Skeptics claim that Christianity is nothing more than superstition, a religion of blind faith. In my view, atheism is the real superstition, with no evidential basis whatsoever.

Lord, lord! Where is the evidential basis for demons, Satan, Angels, and Jehovah God (as opposed to Allah God)? More important, why did the Star Press even print this? Is it trying to show how bull-goose delusional some of its citizens are? Or are they presenting this as an honest opinion worth considering. I wish I knew. One thing’s for sure: you’d never see a letter like this in any decent big-city paper in the U.S.

73 thoughts on “Meanwhile, back in Muncie. . .

  1. Jerry, you just tempted The Fates. Someone’s going to turn up an example of such idiocy in a big-city paper!

    1. Someone’s going to turn up an example of such idiocy in a big-city paper!

      But if they did, it would no longer be a “decent” one! 🙂

  2. Where is the evidential basis for demons, Satan, Angels, and Jehovah God

    //sarcasm
    People have seen/heard/been possessed by them. That’s exactly like science because the plural of anecdote is data!
    //sarcasm

    1. No, Simon, of course we can’t. The removal and replacement of the body part in question occurred much too quickly for the coarse tools of science to detect and measure. The person(s) this happened to observed it on the spiritual plane, which is only accessible to those who believe and humble themselves before Jehovah God (isn’t this redundant?).

      1. … Jehovah God (isn’t this redundant?).

        He should just use the deity’s self-proclaimed name: Jealous (Exodus 34:14)

        1. There’s a woman in the US who’s been going around saying God re-grew her finger. Not fully – just partially she says (because that makes a difference). She recently turned up on my Twi**er feed attacking atheists. I called her a fraud, a liar, and asked her for evidence. She immediately blocked me.

  3. I find the replacing body parts claim unusually bold. Most of the time, believers shy away from that one, no?

    1. Zing!

      When editors publish letters like this, it makes me think they want to embarrass the people on that side of the argument.

    2. No, no. There are many (I say many…) cases of miraculous limb regeneration.

      For example, St. Anthony of Padua restored a man’s foot after the chap managed to cut it off – a story re-counted in “Lives of The Saints” a mere 500 years after it most definitely, actually, happened.

      Not quite so current, but only a measly 1500 years ago, St. Augustine definitely restored the amputated leg of a Carthaginian deputy lieutenant.

      Doesn’t seem to be much movement on the limb regrowth miracle front since then – but I suppose if Mr. Invisible was doing it every time some amputee prayed for their arm back, it wouldn’t be quite so miraculous.

  4. “People have heard them, seen them and even entertained them unknowingly.”

    I wonder what kind of entertainment angels enjoy? I bet they’re suckers for the worst reality TV pap. I’m sure they’re huge Kardashian fans. I mean, they seem to love dancing on the heads of pins, surely pinheads would be equally as entertaining.
================================
● **Exercise set**
**A)** In the blog post, which newspaper printed the letter?
**B)** Reproduce the part of the blog post starting with "3. I find the" and going on through "definitely, actually, happened.", word for word.
The lines on this page have no connection to the blog post.
================================
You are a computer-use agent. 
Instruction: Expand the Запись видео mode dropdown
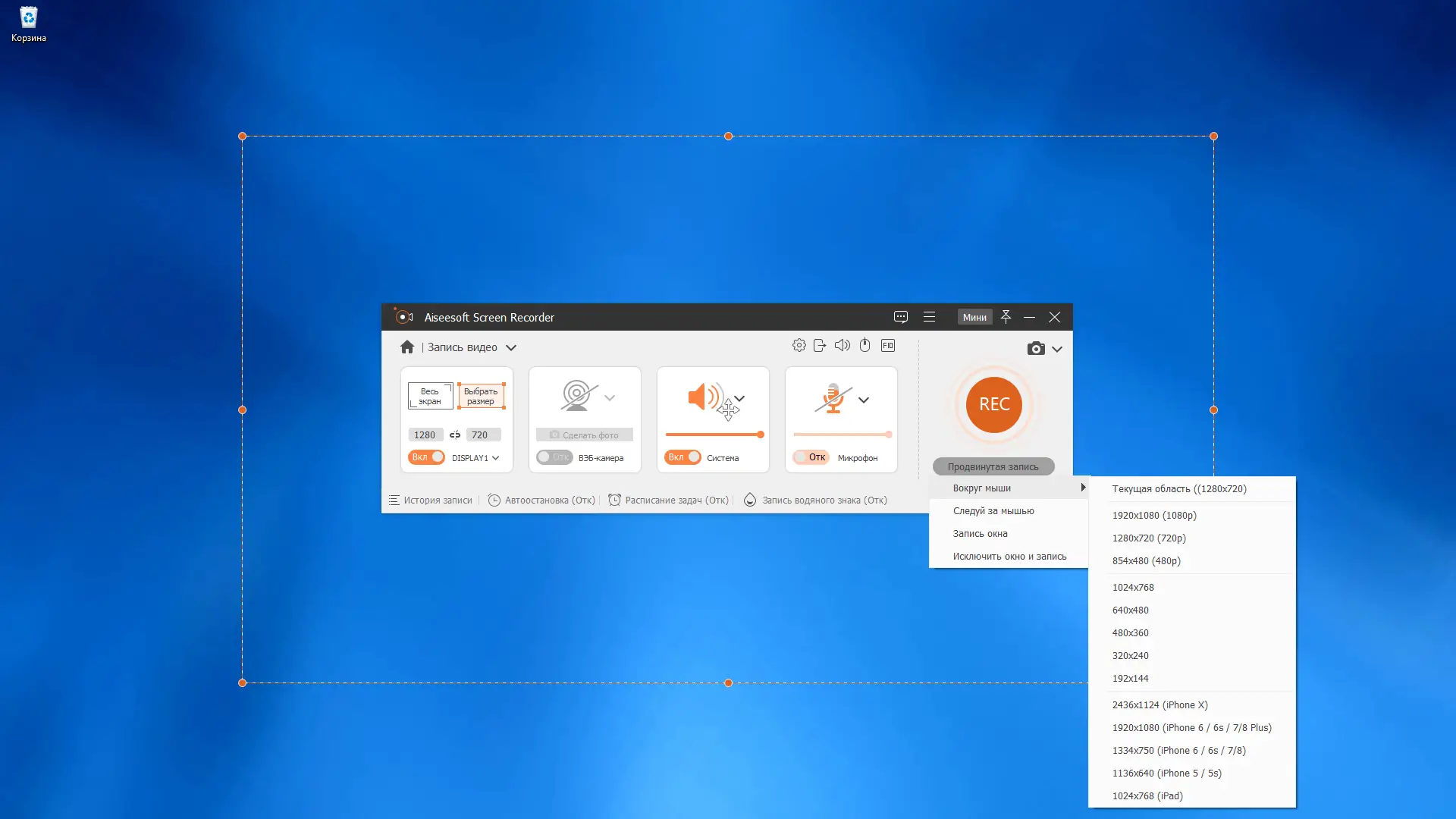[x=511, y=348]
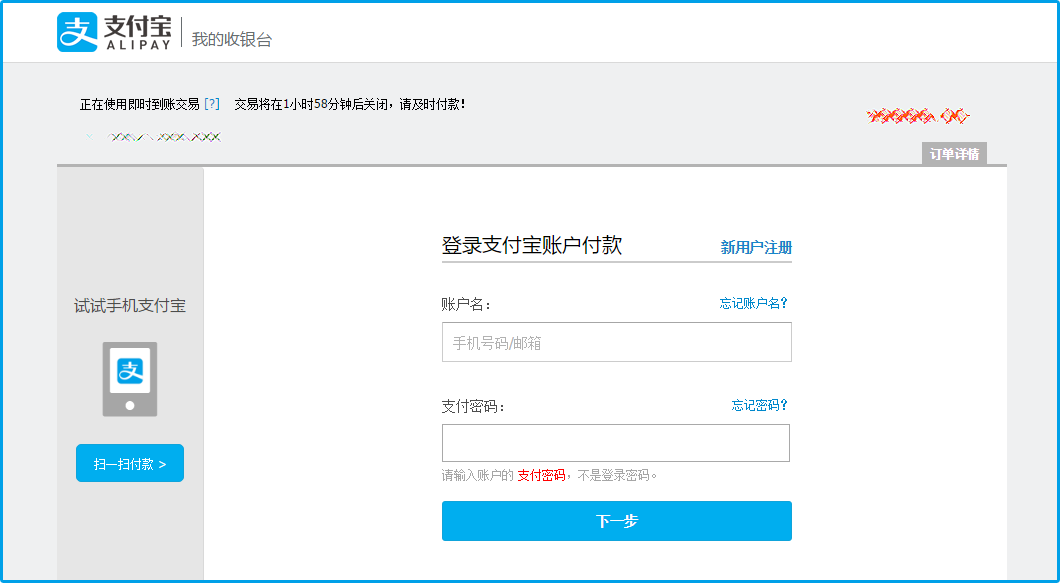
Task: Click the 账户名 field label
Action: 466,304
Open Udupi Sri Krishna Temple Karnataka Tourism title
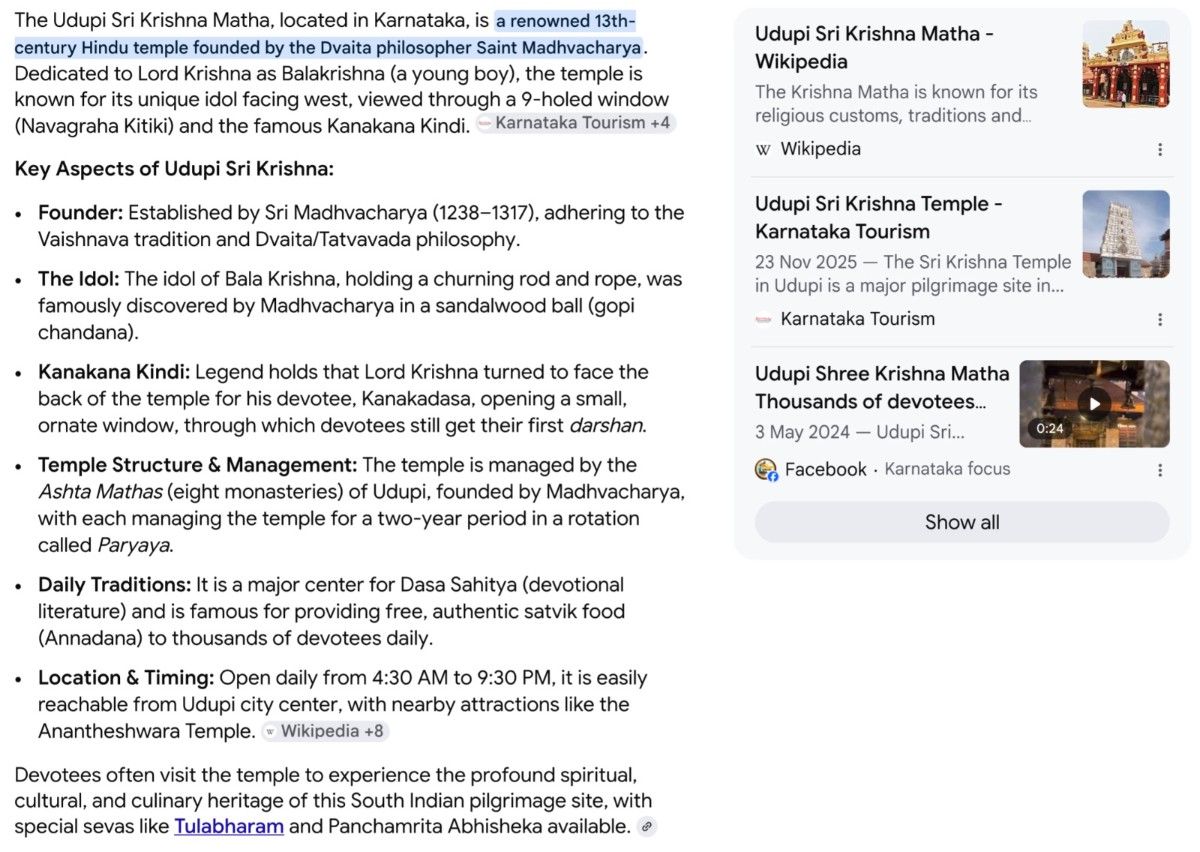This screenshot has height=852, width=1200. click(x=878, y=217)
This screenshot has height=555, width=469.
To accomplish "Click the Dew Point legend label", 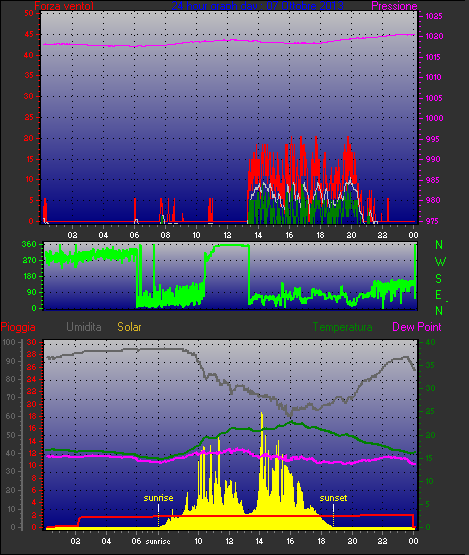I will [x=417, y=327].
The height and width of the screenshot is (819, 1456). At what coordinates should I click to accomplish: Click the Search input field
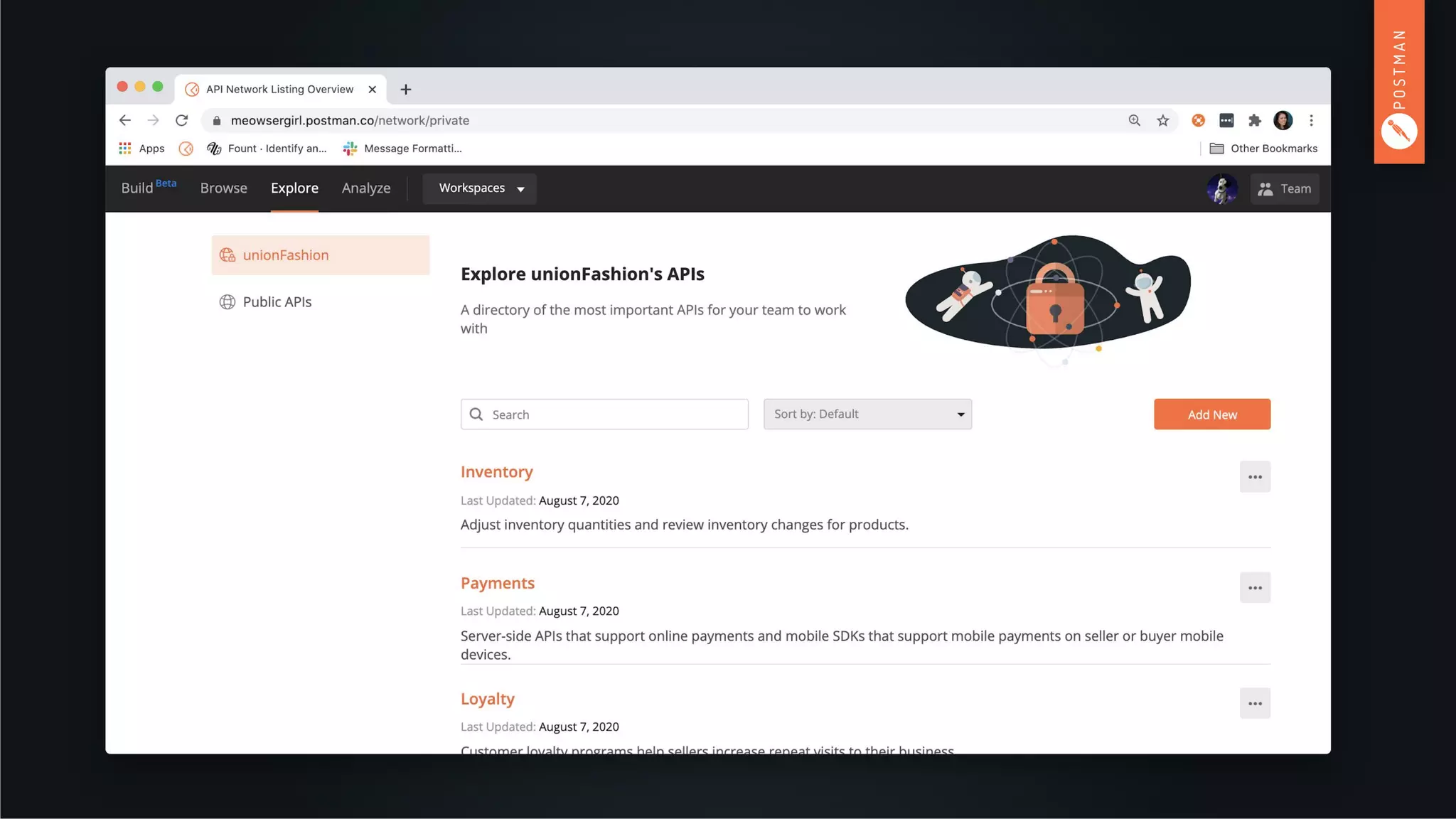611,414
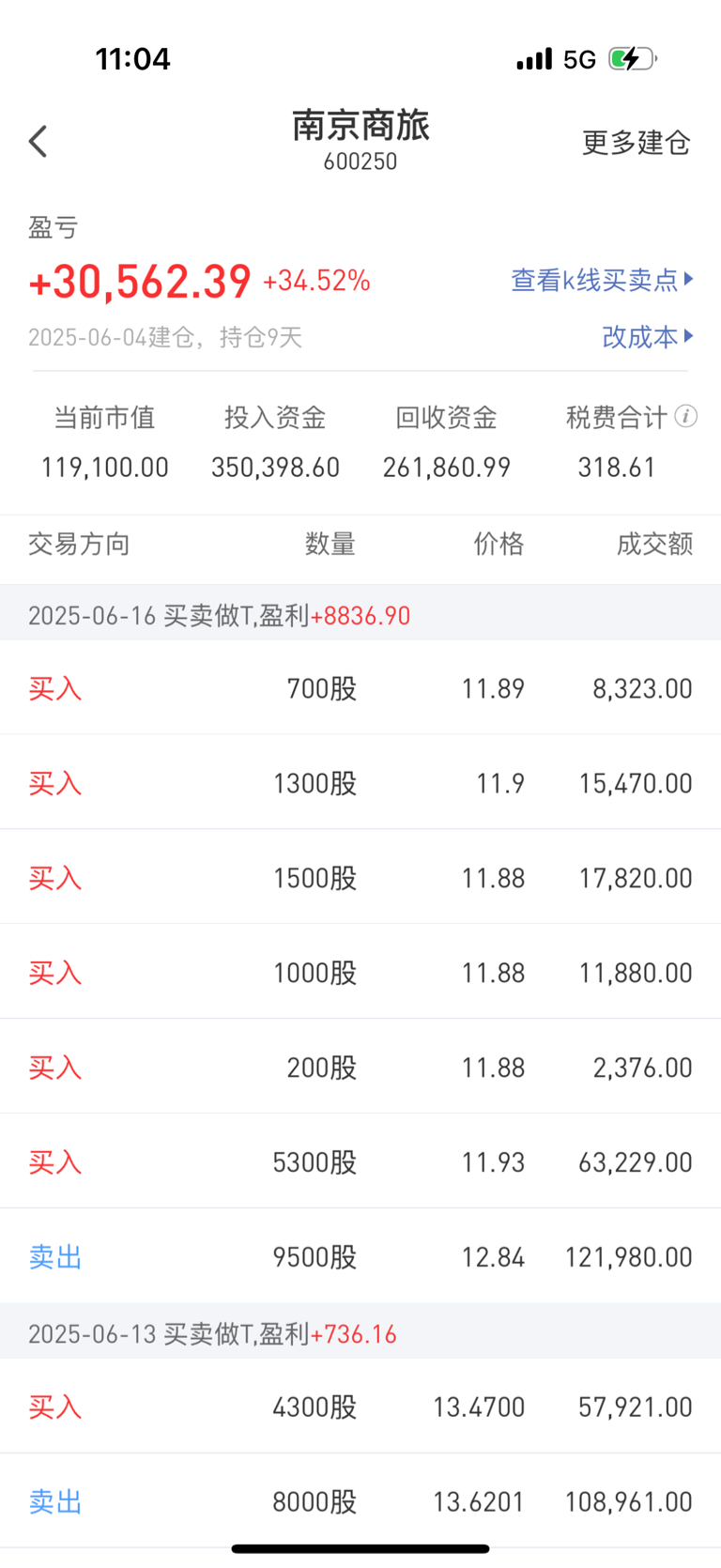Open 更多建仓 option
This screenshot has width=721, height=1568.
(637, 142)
================================
● **The solutions**
**A)** The Star Press printed it.

**B)**
3. I find the replacing body parts claim unusually bold. Most of the time, believers shy away from that one, no?

    1. Zing!

      When editors publish letters like this, it makes me think they want to embarrass the people on that side of the argument.

    2. No, no. There are many (I say many…) cases of miraculous limb regeneration.

      For example, St. Anthony of Padua restored a man’s foot after the chap managed to cut it off – a story re-counted in “Lives of The Saints” a mere 500 years after it most definitely, actually, happened.